On August 22, 2017, more than 60 volunteers planted 350 trees at Belwin Conservancy’s Lucy Winton Bell Athletic Fields (LWBAF). The trees were purchased using a grant from the Super Bowl LII Urban Forestry Program, whose aim is to reduce the environmental impact of Super Bowl events and leave a positive, “green” legacy in host communities. The trees will serve as a windbreak and sound barrier from nearby Interstate 94, as well as provide habitat for birds and other species.
Belwin Conservancy is one of 12 Minnesota organizations to receive a grant from the Super Bowl LII Urban Forestry Program to fulfill a community need. The National Football League, Minnesota Super Bowl Host Committee, Verizon, Tree Trust and Andersen Corporation teamed up to donate funds to make the program possible. The Minnesota Vikings are also a partner and supporter of the projects. Tree Trust played a key role in identifying urban forestry projects for this Super Bowl community initiative.
Prior to the tree planting, Belwin Conservancy Executive Director Nancy Kafka told attendees about the history of Belwin and its various partners, including Stillwater and Saint Paul Public Schools, which bring students to Belwin for their science curriculum, and NorthStar Bison, which loans a herd of bison to Belwin each summer.
Local mayors Richard Bend (Afton) and Ted Kozlowski (Stillwater) spoke about Belwin Conservancy’s important role in the community. “I remember when the area that is now the Lucy Winton Bell Athletic Fields was a place to bale hay. In Afton it’s incredible to have nature and this sports facility, where athletes can run, kick and play—and now will have a critical windbreak thanks to the planted trees,” said Bend.

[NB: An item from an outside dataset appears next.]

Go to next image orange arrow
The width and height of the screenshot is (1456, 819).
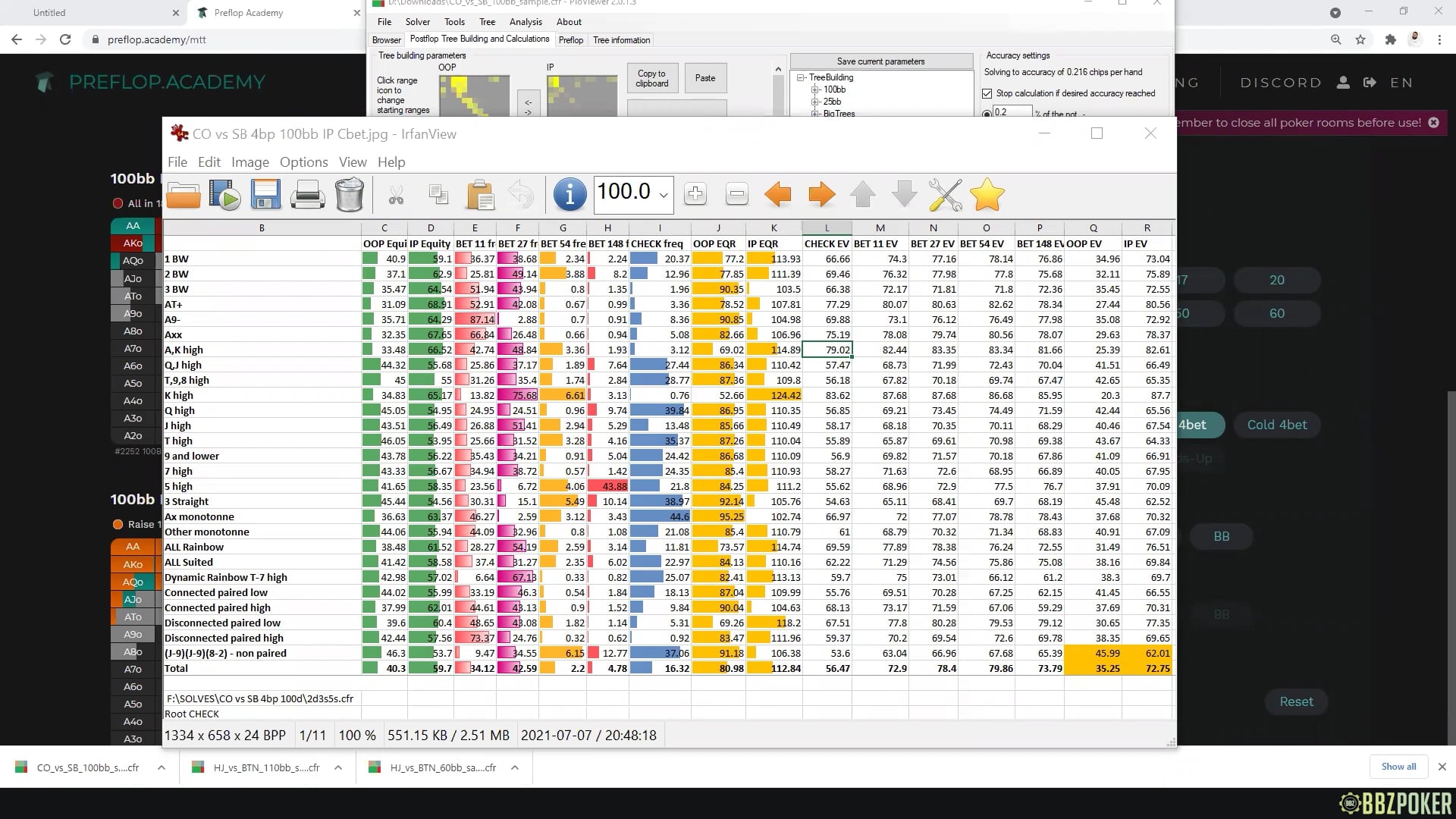(821, 195)
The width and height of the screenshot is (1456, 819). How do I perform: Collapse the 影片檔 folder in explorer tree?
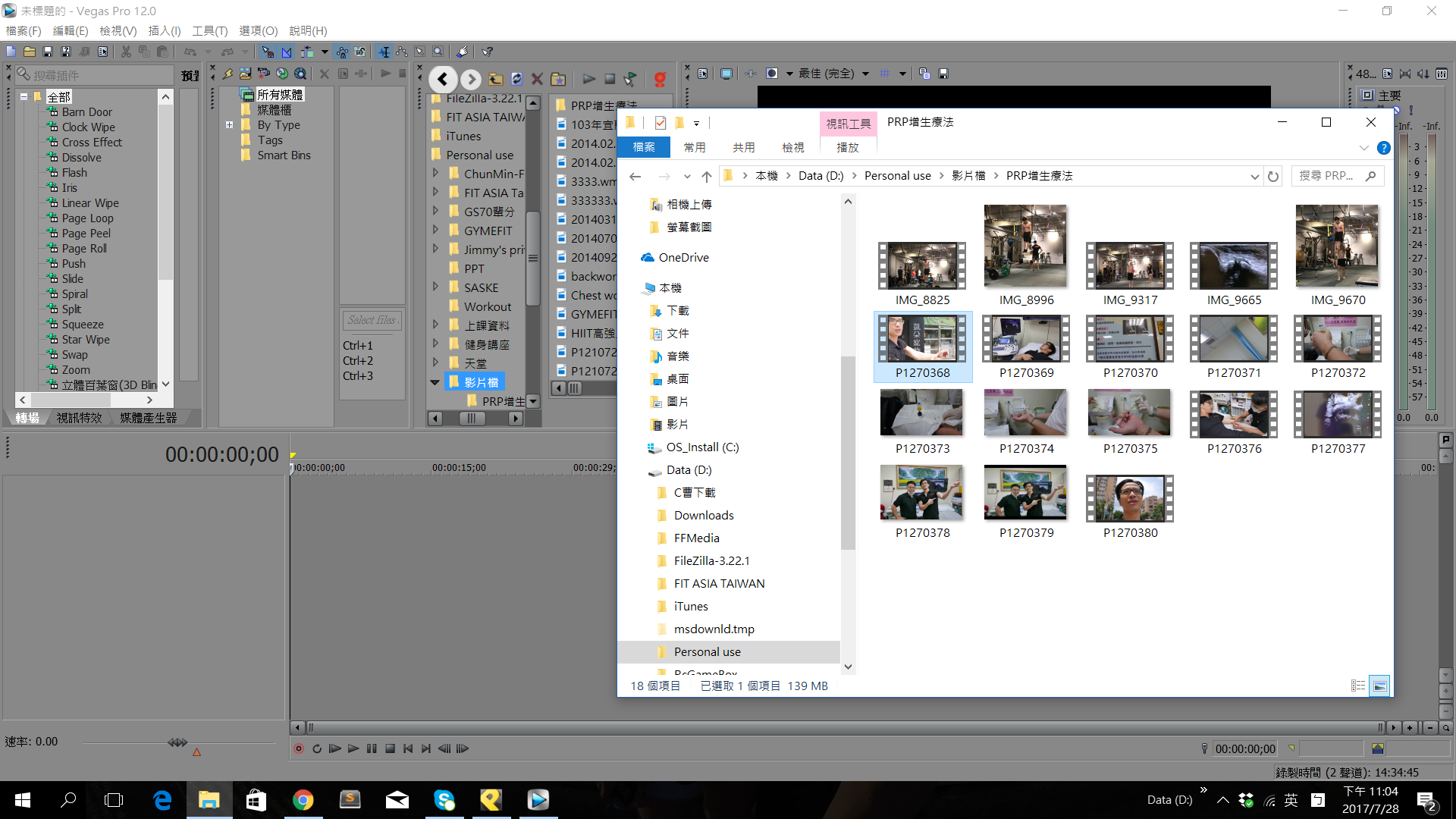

“As shown through the athletic fields, Belwin steps up to provide what the community needs. Thank you, Belwin, for all that you do,” said Kozlowski.
300 Red Cedar saplings and 50 4-foot-tall Bur Oak trees were planted by members of the Saint Croix Valley Athletic Association, which hosts the area’s only youth football program, the St. Croix Soccer Club, members of Belwin Conservancy and other attendees.
“The trees were chosen for their hardiness and also because they’re meant to be here,” said Justin Sykora, Belwin Conservancy Land Manager. “The Red Cedar trees are sun, deer and wind tolerant, and the Bur Oak provide elevation and habitat for birds.”
At the conclusion of the event, lunch for the volunteers was provided by Colleen Danford and her son, Connor Danford. Colleen is the former manager of the LWBAF.
“We are thankful for the grant from the NFL and its partners, which will help us enhance the player and visitor experience at our Lucy Winton Bell Athletic Fields,” said Belwin Conservancy Development Manager Marta McCormack. “More than one million people have visited these fields since their inception and the trees planted today will be around for years to come, making this an even more enjoyable place to play at and visit.”
Minnesota will host Super Bowl LII on February 4, 2018 at U.S. Bank Stadium in Minneapolis.
About the Super Bowl Environmental Program
The Super Bowl Environmental Program is part of the NFL’s sustainability platform. Carried out in partnership with the local Super Bowl Host Committee, Verizon and Andersen Corporation, the program aims to reduce the environmental impact of Super Bowl events and leave a positive, “green” legacy in host communities. These efforts include food recovery and distribution, recycling and solid waste management, urban forestry projects and the use of “green energy” to power events.